• [Recorded information]
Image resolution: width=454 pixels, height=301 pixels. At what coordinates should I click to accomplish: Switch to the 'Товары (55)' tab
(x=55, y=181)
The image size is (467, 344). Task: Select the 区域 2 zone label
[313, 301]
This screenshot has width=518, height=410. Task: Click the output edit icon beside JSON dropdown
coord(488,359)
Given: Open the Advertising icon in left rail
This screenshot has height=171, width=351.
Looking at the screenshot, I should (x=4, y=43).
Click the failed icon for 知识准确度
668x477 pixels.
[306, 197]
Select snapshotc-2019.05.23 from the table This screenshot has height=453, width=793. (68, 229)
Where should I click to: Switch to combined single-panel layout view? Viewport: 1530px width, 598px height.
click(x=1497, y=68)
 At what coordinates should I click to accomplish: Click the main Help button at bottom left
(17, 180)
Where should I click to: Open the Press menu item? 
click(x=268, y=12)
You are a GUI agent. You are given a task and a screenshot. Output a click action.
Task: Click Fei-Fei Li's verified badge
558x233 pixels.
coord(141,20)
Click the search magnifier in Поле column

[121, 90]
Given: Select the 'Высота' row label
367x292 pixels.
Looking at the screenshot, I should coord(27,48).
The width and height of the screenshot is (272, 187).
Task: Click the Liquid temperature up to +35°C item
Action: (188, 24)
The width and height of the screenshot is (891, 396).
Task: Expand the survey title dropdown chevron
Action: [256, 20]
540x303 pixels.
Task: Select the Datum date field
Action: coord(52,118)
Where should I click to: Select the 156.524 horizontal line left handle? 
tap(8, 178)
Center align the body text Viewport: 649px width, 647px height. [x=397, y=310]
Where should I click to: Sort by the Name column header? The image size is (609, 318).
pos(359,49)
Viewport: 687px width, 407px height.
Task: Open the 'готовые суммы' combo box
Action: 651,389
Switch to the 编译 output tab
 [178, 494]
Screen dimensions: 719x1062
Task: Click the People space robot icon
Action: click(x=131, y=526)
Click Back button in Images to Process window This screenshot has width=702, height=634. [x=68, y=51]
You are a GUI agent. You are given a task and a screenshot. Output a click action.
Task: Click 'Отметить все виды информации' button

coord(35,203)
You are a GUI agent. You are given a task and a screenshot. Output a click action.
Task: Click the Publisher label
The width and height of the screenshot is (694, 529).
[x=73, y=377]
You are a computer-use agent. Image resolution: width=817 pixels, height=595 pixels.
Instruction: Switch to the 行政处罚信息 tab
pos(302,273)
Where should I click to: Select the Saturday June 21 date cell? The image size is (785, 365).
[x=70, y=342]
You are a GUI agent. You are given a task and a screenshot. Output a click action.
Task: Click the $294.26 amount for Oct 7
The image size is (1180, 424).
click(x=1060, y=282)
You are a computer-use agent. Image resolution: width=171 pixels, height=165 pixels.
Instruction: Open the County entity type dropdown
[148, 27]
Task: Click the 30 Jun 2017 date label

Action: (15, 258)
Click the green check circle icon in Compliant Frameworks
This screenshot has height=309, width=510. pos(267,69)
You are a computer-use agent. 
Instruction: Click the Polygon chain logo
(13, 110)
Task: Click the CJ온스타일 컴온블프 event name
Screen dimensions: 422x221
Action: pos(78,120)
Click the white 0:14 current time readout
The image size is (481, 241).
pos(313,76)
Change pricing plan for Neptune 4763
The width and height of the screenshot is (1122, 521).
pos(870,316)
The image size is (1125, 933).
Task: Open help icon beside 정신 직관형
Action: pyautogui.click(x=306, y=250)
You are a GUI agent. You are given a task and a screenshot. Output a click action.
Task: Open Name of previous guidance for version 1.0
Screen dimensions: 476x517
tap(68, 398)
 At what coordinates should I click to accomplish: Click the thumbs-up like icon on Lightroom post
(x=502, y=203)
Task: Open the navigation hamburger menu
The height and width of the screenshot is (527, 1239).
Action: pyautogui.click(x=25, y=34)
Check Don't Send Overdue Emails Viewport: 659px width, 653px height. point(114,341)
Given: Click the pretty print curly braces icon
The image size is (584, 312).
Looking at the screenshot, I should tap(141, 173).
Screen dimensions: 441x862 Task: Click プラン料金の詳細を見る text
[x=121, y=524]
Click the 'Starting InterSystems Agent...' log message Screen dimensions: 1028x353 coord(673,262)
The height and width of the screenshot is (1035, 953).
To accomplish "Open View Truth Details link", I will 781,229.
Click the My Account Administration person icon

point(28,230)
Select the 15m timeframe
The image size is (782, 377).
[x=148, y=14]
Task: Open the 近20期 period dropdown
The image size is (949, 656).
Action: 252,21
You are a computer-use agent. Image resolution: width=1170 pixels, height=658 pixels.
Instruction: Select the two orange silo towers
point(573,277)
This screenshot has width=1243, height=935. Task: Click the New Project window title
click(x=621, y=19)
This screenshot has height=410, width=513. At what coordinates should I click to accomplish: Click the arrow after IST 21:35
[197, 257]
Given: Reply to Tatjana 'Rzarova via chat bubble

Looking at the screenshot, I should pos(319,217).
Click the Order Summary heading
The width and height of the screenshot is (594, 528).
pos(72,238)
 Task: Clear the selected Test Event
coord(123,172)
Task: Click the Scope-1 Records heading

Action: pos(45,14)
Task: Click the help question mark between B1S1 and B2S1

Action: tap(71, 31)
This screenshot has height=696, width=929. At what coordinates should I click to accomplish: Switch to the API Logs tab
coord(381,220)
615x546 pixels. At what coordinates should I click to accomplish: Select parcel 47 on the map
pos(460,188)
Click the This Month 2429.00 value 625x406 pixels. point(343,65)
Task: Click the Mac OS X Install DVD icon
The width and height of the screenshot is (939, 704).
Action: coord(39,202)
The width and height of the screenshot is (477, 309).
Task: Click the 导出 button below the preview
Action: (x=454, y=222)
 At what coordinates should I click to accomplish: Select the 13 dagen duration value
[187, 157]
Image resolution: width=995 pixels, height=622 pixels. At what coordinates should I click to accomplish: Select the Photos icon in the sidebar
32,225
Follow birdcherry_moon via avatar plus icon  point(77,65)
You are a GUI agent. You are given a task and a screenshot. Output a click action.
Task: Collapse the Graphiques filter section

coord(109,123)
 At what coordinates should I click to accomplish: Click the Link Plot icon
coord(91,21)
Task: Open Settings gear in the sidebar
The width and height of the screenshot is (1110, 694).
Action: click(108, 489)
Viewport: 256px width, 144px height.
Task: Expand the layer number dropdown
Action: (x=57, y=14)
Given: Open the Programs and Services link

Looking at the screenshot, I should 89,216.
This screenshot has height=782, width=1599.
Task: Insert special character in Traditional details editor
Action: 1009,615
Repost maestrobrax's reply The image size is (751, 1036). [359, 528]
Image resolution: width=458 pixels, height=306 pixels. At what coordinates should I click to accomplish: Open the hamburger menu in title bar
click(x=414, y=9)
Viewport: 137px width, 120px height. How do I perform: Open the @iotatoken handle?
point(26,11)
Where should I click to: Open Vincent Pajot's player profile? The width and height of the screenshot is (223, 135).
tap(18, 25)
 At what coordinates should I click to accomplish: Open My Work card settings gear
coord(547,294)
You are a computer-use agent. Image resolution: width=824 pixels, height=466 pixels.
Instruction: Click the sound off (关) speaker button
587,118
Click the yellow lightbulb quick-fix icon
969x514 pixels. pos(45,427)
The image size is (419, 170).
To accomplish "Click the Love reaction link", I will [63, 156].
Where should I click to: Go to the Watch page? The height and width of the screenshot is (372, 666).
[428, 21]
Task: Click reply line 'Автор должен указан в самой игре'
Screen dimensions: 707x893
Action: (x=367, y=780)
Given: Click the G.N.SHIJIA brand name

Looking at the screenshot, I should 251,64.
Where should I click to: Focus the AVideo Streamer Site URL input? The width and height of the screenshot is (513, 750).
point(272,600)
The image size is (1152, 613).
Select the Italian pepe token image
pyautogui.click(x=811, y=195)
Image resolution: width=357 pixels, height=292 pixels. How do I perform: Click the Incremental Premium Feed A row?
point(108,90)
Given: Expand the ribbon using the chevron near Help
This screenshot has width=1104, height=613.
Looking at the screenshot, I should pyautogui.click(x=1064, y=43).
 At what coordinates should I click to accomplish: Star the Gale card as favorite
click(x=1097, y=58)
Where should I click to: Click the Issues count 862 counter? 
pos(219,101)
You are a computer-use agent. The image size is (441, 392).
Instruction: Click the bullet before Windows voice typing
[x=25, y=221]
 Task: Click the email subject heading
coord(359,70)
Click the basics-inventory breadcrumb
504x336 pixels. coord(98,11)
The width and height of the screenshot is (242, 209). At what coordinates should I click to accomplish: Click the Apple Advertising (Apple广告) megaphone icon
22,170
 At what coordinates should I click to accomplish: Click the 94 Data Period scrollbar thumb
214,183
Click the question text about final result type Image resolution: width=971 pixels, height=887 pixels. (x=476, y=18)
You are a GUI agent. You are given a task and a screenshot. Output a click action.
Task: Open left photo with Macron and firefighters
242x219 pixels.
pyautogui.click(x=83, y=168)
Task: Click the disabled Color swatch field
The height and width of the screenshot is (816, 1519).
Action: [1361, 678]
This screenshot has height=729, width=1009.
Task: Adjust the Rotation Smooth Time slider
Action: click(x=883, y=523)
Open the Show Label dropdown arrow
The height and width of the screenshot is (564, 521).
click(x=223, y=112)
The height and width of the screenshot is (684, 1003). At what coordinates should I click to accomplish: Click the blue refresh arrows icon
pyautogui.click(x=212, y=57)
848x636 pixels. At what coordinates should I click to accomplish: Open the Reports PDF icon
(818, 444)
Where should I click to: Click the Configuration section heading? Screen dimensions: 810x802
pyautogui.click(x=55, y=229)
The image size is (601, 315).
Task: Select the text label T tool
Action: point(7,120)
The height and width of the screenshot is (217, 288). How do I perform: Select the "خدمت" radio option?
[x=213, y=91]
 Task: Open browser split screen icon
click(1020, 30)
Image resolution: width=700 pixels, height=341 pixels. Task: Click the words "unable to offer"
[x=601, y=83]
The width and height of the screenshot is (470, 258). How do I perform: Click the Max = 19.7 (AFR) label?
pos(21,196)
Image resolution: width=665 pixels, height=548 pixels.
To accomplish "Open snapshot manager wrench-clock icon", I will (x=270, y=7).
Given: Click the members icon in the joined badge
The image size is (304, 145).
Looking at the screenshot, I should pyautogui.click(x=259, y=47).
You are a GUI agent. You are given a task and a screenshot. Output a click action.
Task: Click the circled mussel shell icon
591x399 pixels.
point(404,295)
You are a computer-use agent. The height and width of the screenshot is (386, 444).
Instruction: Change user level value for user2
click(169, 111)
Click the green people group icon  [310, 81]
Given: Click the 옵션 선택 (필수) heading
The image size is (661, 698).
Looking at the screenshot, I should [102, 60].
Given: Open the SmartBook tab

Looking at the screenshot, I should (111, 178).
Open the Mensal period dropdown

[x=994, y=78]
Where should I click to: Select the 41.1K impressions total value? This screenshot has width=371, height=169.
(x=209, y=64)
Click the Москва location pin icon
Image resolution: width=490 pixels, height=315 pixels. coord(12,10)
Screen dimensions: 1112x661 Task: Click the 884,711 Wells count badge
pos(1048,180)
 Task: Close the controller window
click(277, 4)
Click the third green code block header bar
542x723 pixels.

• [Required action] Your answer must consist solely of the lines above between the line holding "You are a computer-use agent. Image resolution: width=171" and the line holding "The height and width of the screenshot is (1035, 953).", inclusive, copied exactly.

• [Solution for this task]
You are a computer-use agent. Image resolution: width=171 pixels, height=165 pixels.
Instruction: Open the County entity type dropdown
[148, 27]
Task: Click the 30 Jun 2017 date label

Action: (15, 258)
Click the green check circle icon in Compliant Frameworks
This screenshot has height=309, width=510. pos(267,69)
You are a computer-use agent. 
Instruction: Click the Polygon chain logo
(13, 110)
Task: Click the CJ온스타일 컴온블프 event name
Screen dimensions: 422x221
Action: pos(78,120)
Click the white 0:14 current time readout
The image size is (481, 241).
pos(313,76)
Change pricing plan for Neptune 4763
The width and height of the screenshot is (1122, 521).
pos(870,316)
The image size is (1125, 933).
Task: Open help icon beside 정신 직관형
Action: pyautogui.click(x=306, y=250)
You are a GUI agent. You are given a task and a screenshot. Output a click action.
Task: Open Name of previous guidance for version 1.0
Screen dimensions: 476x517
tap(68, 398)
 At what coordinates should I click to accomplish: Click the thumbs-up like icon on Lightroom post
(x=502, y=203)
Task: Open the navigation hamburger menu
The height and width of the screenshot is (527, 1239).
Action: pyautogui.click(x=25, y=34)
Check Don't Send Overdue Emails Viewport: 659px width, 653px height. point(114,341)
Given: Click the pretty print curly braces icon
The image size is (584, 312).
Looking at the screenshot, I should tap(141, 173).
Screen dimensions: 441x862 Task: Click プラン料金の詳細を見る text
[x=121, y=524]
Click the 'Starting InterSystems Agent...' log message Screen dimensions: 1028x353 coord(673,262)
The height and width of the screenshot is (1035, 953).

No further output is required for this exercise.